» DESCRIPTION OF THE TASK:
Transcribe exactly the lines from the one holding "This screenshot has width=1024, height=463." through the closing line of the entries below. Pictures stay out of the copy.
DATA PROVIDED Start Marker
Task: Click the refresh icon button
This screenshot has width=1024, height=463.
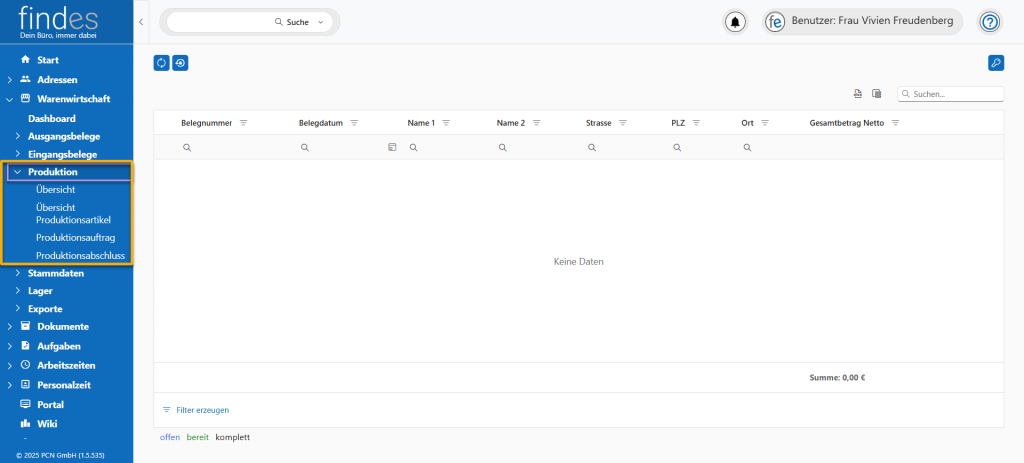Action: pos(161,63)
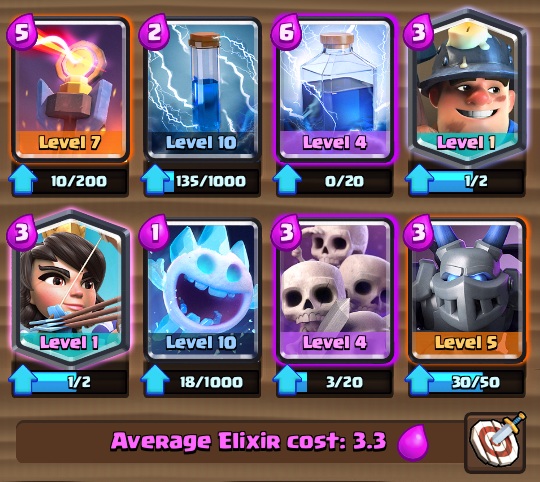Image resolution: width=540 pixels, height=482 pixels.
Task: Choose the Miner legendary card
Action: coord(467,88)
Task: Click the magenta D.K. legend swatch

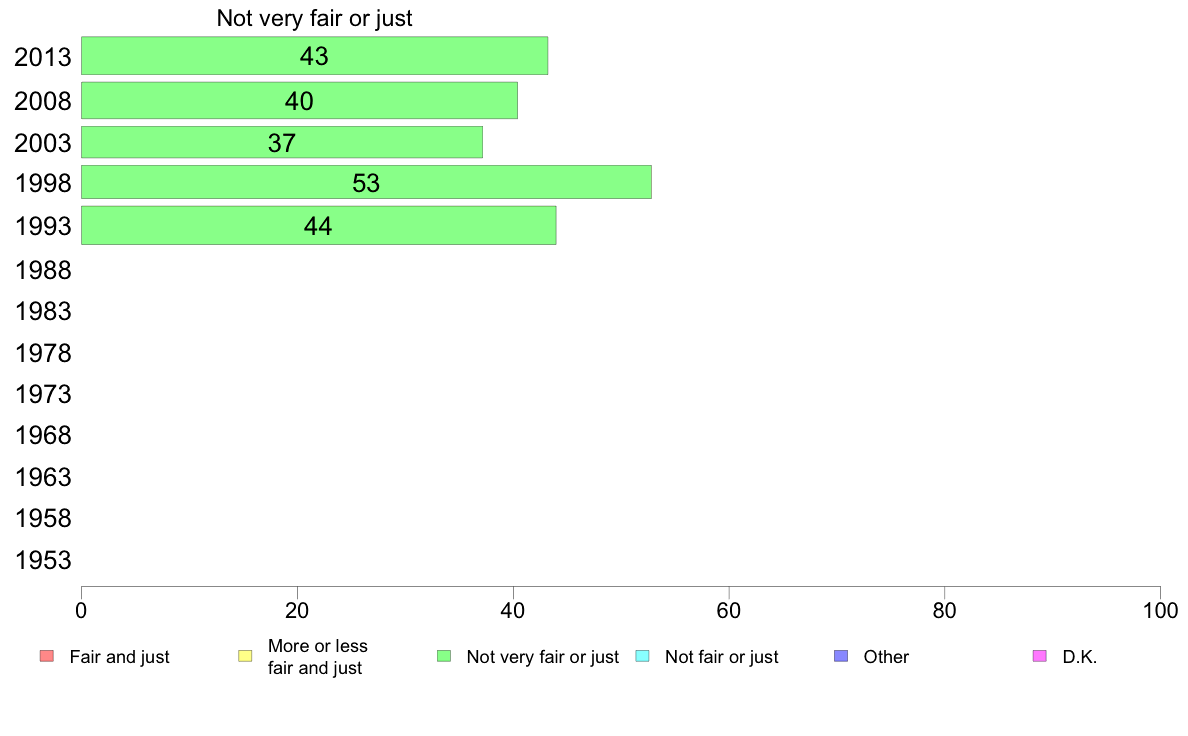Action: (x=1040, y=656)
DATA PROVIDED End Marker
» RESULT OF THIS EXERCISE:
This screenshot has width=1024, height=463.
Action: pos(161,63)
Image resolution: width=540 pixels, height=482 pixels.
Task: Choose the Miner legendary card
Action: coord(467,88)
Task: Click the magenta D.K. legend swatch

Action: (x=1040, y=656)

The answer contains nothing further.